# Data for the task start
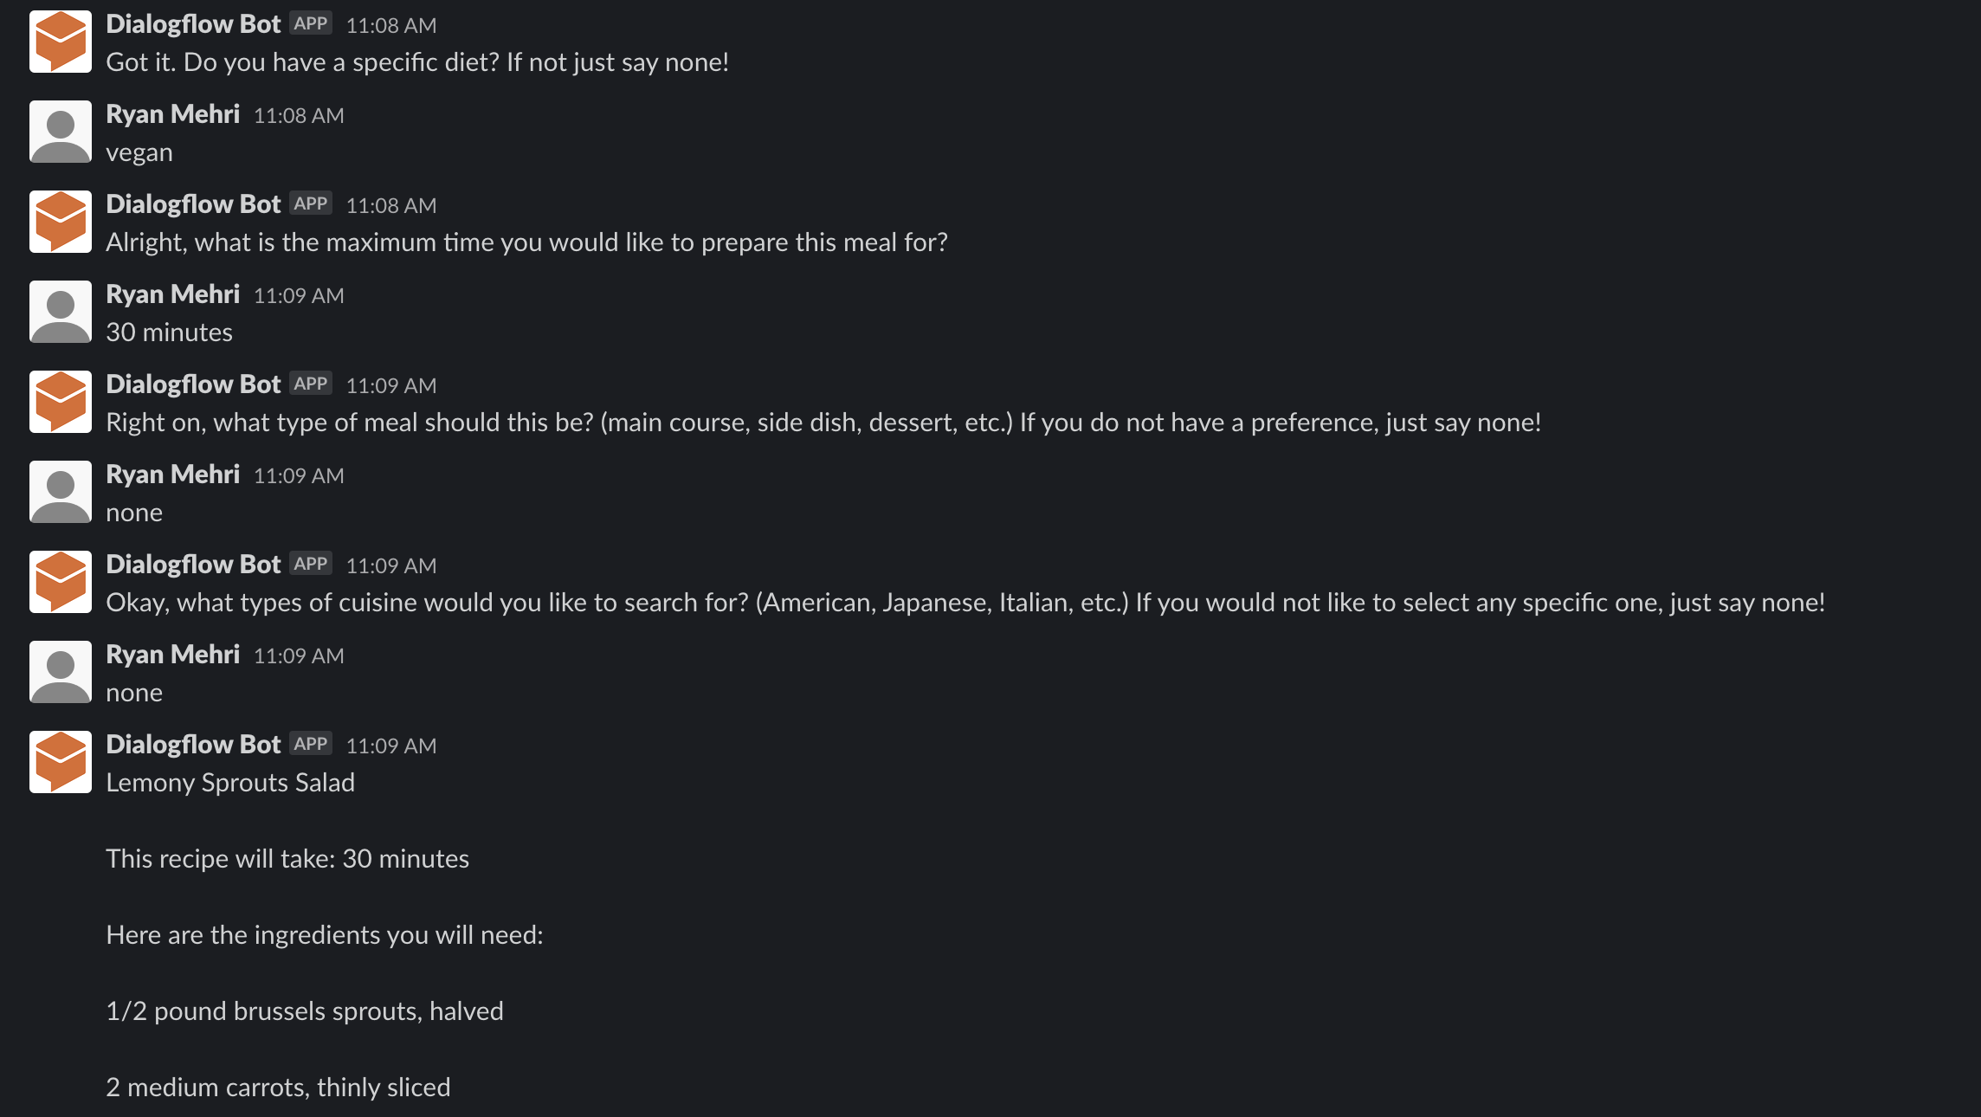Image resolution: width=1981 pixels, height=1117 pixels.
Task: Click APP badge on maximum time question message
Action: 311,203
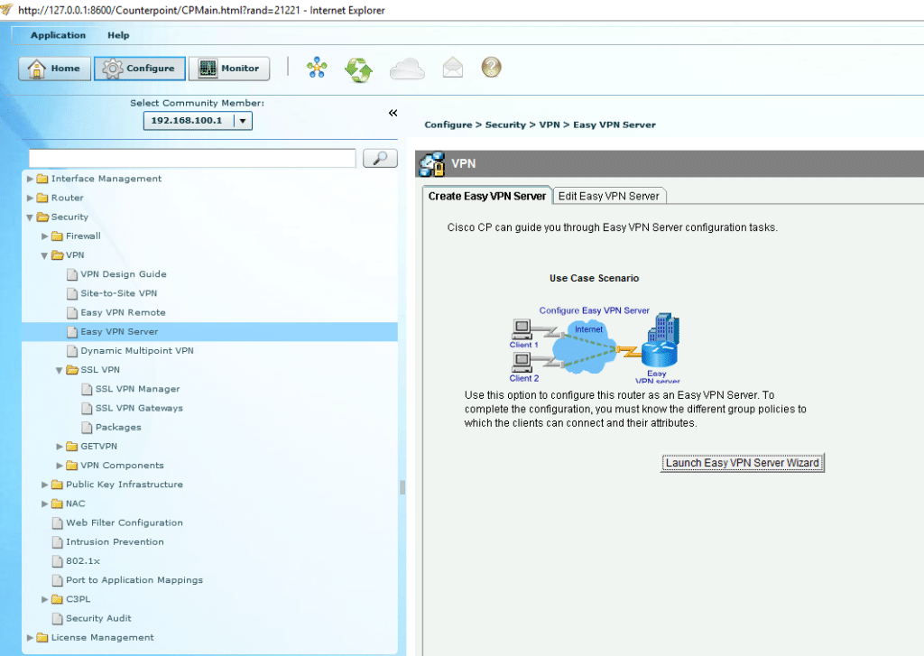The height and width of the screenshot is (656, 924).
Task: Select the Home toolbar icon
Action: coord(54,68)
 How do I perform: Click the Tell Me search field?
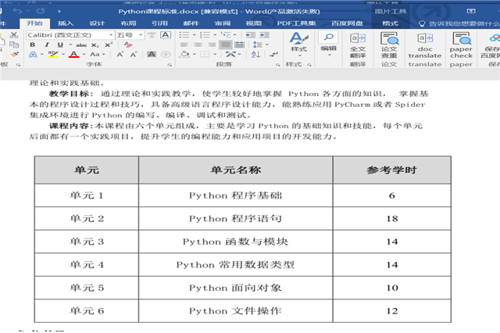click(x=463, y=23)
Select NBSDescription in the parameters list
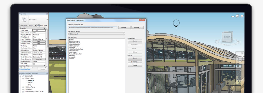This screenshot has height=93, width=263. pyautogui.click(x=74, y=46)
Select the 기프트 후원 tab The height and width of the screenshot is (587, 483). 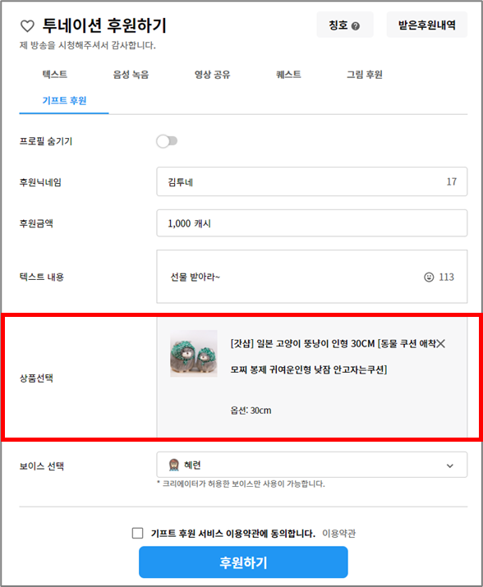64,101
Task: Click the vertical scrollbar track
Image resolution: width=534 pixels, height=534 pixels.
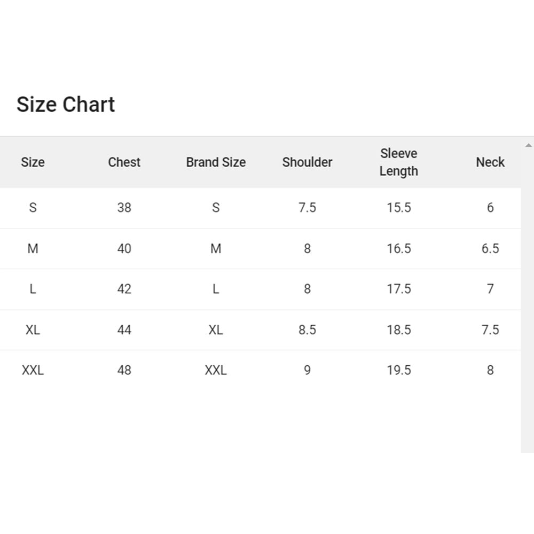Action: 528,299
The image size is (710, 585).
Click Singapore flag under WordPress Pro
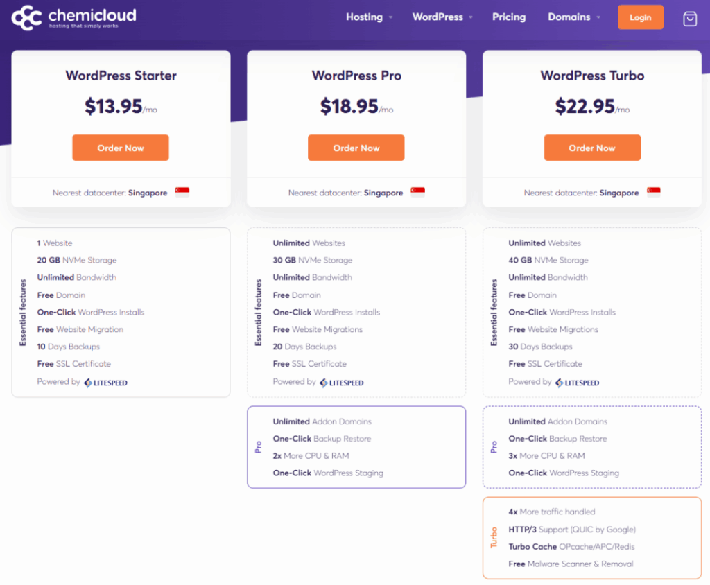pos(418,192)
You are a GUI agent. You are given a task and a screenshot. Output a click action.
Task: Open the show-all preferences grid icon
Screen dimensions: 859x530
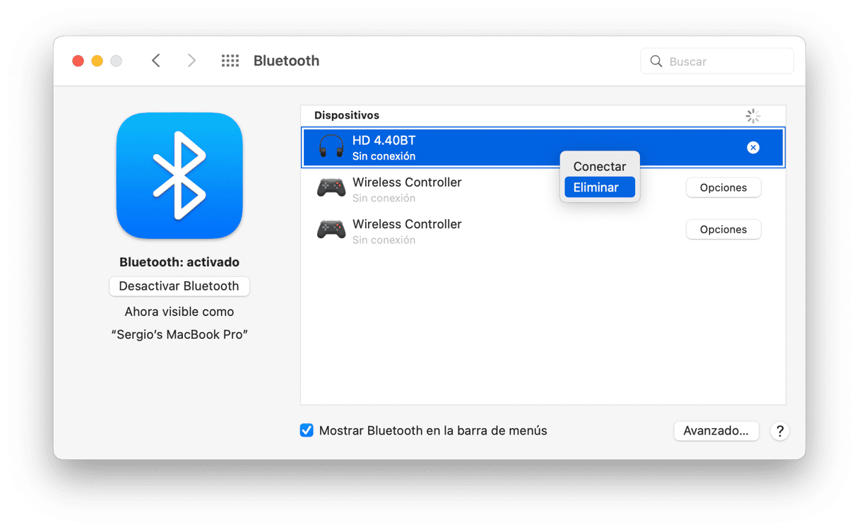tap(230, 61)
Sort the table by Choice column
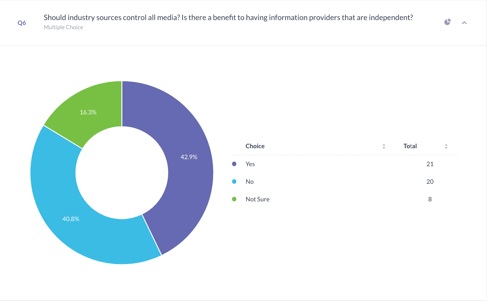487x301 pixels. tap(384, 146)
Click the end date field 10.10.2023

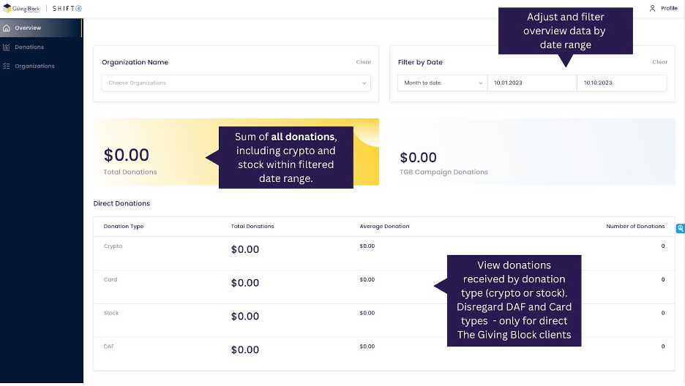point(621,83)
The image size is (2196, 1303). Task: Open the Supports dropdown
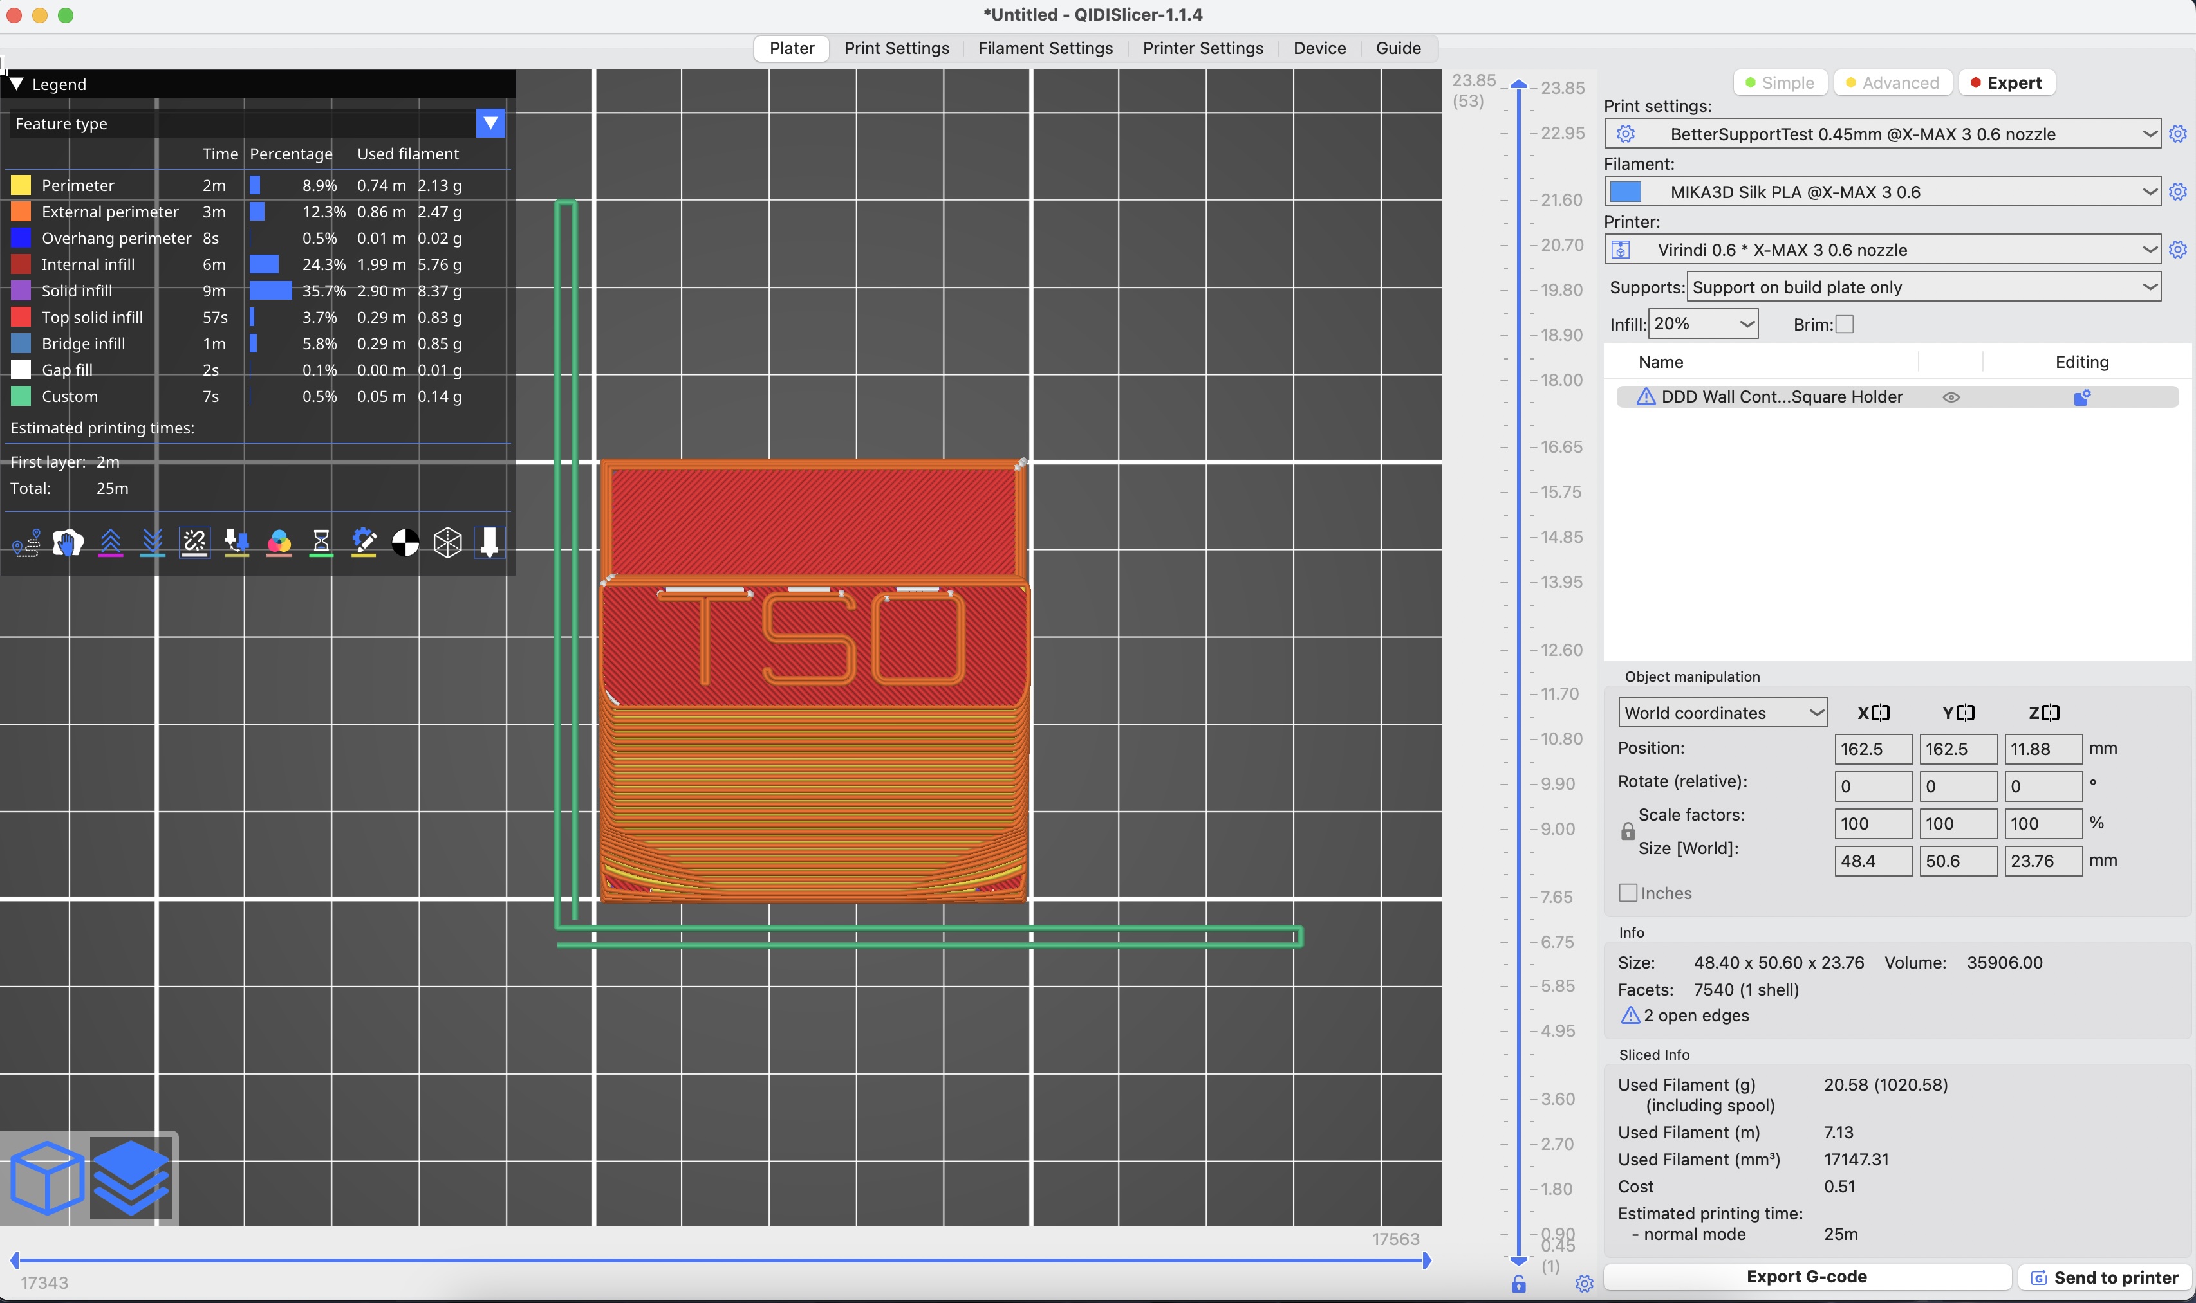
# Data for the task end
■ **Short problem**: Rewrite the entries from the line that has "The image size is (710, 585)." through the end of the entries, replacing "Choice" with "Status" and keeping everything else the same. Leave the pictures out.

■ **Complete answer**:
The image size is (710, 585).
Click Singapore flag under WordPress Pro
pos(418,192)
You are a GUI agent. You are given a task and a screenshot. Output a click action.
Task: Open the show-all preferences grid icon
Screen dimensions: 859x530
tap(230, 61)
Sort the table by Status column
487x301 pixels. tap(384, 146)
Click the end date field 10.10.2023

point(621,83)
The image size is (2196, 1303). Task: Open the Supports dropdown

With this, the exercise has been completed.